PROBLEM DESCRIPTION: Among the records, which lines include "badge"? List them.

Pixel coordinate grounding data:
┌──
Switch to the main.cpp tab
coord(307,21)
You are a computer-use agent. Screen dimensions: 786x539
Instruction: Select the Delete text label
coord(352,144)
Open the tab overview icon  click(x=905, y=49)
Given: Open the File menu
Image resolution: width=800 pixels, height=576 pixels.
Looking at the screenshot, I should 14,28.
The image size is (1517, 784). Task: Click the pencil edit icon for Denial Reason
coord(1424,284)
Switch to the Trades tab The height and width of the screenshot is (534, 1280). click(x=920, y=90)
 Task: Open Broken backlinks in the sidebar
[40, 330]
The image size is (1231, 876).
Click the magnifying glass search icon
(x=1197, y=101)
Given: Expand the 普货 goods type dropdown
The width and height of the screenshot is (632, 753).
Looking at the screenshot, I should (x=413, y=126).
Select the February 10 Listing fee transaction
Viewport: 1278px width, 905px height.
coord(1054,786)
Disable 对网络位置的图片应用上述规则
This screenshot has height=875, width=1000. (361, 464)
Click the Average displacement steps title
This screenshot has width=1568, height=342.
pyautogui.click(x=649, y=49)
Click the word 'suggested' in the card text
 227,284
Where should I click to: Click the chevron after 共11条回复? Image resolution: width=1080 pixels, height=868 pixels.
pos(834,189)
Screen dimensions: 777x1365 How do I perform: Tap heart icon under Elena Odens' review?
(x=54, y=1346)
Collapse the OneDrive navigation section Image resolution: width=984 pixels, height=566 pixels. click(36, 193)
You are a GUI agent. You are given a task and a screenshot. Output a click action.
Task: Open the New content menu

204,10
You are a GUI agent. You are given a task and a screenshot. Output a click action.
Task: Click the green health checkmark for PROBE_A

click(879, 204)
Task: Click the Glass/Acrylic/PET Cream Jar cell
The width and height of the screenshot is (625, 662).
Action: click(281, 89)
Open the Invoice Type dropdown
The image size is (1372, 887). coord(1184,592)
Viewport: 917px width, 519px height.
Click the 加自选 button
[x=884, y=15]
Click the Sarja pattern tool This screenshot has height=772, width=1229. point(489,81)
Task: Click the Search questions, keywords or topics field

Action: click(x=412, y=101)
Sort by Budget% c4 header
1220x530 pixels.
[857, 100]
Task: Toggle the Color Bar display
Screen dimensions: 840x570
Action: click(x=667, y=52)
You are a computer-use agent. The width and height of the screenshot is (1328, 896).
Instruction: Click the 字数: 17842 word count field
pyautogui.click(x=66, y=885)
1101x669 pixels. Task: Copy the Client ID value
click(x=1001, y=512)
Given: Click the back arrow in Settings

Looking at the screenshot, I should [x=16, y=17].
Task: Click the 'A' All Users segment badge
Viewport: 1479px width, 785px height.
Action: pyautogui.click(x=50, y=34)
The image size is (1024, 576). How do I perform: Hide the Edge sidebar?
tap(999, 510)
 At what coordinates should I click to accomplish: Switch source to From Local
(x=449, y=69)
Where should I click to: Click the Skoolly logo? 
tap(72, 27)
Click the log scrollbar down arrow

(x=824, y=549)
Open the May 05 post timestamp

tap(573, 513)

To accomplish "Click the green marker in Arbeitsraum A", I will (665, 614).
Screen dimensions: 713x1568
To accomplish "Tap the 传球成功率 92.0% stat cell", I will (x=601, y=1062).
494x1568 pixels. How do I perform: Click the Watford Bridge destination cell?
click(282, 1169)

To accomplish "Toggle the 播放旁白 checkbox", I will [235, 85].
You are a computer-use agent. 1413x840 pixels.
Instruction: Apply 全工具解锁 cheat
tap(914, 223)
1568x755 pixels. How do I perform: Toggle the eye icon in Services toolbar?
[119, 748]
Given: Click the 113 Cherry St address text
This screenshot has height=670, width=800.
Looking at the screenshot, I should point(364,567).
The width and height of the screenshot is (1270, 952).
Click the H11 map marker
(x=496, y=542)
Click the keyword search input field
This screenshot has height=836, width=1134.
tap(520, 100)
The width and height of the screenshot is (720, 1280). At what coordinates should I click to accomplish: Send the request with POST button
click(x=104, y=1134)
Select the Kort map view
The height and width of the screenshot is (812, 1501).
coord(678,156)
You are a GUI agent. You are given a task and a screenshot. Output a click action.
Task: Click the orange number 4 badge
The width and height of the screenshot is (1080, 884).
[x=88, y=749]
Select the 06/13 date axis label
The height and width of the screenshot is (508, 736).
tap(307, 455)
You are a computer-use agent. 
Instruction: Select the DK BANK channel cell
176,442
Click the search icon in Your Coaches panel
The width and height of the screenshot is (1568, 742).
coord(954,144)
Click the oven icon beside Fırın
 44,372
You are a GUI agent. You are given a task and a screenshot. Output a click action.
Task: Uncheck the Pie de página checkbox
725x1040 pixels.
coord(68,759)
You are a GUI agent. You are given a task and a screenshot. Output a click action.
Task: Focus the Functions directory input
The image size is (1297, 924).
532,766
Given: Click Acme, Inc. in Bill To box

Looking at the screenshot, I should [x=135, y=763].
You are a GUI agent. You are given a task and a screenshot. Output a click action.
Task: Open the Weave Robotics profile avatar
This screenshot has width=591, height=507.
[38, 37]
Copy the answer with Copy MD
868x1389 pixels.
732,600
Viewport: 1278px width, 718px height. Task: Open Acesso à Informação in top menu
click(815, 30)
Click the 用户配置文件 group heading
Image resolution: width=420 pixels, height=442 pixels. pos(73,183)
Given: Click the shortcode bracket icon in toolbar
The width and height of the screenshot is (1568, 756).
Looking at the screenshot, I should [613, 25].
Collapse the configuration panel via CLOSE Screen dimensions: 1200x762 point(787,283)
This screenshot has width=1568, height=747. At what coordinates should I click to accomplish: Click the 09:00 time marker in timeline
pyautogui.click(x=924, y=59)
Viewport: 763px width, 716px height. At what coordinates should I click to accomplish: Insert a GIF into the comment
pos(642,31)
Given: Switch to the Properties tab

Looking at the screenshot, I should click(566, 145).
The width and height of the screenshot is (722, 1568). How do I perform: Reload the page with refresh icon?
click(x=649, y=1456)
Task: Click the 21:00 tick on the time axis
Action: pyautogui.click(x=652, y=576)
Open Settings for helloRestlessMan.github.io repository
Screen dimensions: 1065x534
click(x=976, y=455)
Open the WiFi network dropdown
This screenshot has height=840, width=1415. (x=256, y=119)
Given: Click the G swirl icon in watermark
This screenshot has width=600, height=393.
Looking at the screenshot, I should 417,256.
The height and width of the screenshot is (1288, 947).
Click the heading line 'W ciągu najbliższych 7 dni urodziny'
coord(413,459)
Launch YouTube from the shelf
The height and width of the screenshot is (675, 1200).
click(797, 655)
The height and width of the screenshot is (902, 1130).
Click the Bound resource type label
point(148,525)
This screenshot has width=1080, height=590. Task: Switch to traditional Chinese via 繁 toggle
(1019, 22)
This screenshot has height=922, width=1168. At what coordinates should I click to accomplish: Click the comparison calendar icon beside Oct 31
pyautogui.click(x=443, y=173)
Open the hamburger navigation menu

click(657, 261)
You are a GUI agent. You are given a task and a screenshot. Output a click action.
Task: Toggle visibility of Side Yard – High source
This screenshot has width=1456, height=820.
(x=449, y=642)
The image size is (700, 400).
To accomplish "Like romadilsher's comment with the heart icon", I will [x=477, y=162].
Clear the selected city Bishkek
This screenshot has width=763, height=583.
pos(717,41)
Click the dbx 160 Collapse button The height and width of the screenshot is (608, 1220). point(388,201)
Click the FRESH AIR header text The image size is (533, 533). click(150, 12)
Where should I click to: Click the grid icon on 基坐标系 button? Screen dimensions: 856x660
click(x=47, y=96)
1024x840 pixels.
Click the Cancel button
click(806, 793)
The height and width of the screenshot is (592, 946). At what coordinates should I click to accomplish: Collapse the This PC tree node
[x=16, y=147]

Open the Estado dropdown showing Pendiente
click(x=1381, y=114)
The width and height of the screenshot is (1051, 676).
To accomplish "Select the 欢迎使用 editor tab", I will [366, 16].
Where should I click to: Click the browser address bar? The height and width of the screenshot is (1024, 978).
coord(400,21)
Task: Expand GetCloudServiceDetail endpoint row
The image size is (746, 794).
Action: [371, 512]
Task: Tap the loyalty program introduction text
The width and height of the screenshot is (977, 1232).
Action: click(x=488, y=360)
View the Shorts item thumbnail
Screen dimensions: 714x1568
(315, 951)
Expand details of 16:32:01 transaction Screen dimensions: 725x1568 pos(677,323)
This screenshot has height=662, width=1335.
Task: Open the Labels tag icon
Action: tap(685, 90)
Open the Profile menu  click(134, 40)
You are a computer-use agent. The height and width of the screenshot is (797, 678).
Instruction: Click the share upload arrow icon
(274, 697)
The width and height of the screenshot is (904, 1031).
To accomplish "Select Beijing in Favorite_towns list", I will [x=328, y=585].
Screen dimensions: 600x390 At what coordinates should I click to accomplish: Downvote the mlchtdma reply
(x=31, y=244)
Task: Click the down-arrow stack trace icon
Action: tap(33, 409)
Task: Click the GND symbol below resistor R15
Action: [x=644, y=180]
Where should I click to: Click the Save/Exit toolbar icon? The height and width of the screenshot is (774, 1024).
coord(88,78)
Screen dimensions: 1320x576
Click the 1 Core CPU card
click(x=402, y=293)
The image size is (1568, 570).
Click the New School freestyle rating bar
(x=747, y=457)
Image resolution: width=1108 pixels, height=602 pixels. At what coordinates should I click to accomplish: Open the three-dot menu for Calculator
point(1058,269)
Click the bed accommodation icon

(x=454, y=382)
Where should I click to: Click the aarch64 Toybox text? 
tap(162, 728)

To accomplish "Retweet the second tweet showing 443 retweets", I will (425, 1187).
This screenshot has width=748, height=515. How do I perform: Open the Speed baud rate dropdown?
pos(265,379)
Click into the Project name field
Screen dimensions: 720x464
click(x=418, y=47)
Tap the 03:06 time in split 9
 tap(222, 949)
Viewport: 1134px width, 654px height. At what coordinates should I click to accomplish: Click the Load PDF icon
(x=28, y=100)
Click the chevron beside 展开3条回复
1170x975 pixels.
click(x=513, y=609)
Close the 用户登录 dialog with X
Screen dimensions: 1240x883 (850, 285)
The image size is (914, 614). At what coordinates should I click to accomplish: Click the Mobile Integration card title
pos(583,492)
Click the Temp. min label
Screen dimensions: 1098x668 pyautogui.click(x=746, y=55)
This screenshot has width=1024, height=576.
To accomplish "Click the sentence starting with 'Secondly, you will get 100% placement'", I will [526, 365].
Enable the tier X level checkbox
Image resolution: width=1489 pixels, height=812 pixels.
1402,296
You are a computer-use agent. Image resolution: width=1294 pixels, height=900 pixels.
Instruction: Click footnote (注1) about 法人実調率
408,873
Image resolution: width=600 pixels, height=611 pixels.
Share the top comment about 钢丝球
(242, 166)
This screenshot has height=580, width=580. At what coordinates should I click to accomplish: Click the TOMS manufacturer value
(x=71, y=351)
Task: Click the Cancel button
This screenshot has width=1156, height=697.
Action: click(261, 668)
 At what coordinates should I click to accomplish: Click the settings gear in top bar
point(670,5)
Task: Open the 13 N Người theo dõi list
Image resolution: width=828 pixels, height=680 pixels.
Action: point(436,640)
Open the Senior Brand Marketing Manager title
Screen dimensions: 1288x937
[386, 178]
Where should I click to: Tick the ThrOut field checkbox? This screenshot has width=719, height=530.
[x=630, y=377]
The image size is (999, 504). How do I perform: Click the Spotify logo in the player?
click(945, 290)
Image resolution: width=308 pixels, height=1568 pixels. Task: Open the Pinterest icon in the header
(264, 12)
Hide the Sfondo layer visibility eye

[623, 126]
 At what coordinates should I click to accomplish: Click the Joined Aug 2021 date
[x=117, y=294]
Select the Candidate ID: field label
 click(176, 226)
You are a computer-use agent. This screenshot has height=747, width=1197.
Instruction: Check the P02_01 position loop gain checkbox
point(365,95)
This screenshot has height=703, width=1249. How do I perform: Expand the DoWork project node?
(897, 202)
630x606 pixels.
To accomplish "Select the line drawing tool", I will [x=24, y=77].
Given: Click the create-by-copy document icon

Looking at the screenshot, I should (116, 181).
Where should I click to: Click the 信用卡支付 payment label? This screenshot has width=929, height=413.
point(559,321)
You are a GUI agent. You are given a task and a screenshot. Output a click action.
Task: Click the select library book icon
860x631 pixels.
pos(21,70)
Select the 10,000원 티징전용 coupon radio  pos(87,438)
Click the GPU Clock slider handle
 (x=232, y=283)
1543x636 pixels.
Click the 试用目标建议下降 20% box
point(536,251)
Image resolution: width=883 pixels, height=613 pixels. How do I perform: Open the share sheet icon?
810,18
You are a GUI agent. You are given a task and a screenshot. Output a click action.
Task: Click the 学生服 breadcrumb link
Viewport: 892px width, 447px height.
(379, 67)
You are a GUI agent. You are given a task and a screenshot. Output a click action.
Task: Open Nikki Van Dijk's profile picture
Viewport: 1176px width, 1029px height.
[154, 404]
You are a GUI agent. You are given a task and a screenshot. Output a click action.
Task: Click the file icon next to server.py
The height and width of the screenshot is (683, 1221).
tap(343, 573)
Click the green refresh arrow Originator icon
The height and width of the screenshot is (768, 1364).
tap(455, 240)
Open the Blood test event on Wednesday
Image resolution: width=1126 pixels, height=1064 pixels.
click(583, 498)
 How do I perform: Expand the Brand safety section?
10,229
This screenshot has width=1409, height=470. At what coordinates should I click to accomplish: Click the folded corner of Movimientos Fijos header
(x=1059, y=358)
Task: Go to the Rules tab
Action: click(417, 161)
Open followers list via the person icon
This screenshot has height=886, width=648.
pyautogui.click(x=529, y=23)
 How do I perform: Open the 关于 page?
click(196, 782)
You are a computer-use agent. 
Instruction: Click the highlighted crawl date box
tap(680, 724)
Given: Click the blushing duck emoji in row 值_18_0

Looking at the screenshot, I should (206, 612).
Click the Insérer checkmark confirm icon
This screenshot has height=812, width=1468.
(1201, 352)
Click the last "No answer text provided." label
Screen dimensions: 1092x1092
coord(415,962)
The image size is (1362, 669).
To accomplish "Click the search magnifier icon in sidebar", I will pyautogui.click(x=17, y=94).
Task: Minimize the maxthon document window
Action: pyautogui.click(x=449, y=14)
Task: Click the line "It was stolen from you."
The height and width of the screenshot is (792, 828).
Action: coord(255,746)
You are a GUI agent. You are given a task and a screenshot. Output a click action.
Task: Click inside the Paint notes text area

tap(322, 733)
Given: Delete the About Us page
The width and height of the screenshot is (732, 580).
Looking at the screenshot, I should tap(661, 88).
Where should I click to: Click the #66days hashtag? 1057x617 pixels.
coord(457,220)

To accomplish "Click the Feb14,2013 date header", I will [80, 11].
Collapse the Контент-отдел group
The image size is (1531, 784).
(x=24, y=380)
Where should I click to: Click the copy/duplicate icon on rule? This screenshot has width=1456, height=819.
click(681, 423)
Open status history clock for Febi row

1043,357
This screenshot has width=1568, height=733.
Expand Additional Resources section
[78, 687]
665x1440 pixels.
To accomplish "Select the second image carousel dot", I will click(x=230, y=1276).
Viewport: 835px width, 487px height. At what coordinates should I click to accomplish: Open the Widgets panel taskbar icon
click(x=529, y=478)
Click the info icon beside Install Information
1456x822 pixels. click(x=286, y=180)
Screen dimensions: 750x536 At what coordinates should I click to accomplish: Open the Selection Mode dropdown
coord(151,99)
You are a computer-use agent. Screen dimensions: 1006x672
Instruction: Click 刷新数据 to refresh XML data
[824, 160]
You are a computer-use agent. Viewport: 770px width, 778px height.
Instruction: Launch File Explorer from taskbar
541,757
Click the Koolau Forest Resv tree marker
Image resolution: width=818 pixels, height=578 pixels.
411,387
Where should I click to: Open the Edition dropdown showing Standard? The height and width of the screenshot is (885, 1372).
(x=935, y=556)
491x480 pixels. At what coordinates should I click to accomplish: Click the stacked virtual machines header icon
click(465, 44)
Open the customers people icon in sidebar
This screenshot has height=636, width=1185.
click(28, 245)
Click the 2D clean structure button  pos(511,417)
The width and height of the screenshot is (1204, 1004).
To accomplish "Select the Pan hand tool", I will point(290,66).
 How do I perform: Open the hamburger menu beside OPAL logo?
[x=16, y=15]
└──
RESPONSE BELOW:
Task: Click the 'A' All Users segment badge
Task: Click the orange number 4 badge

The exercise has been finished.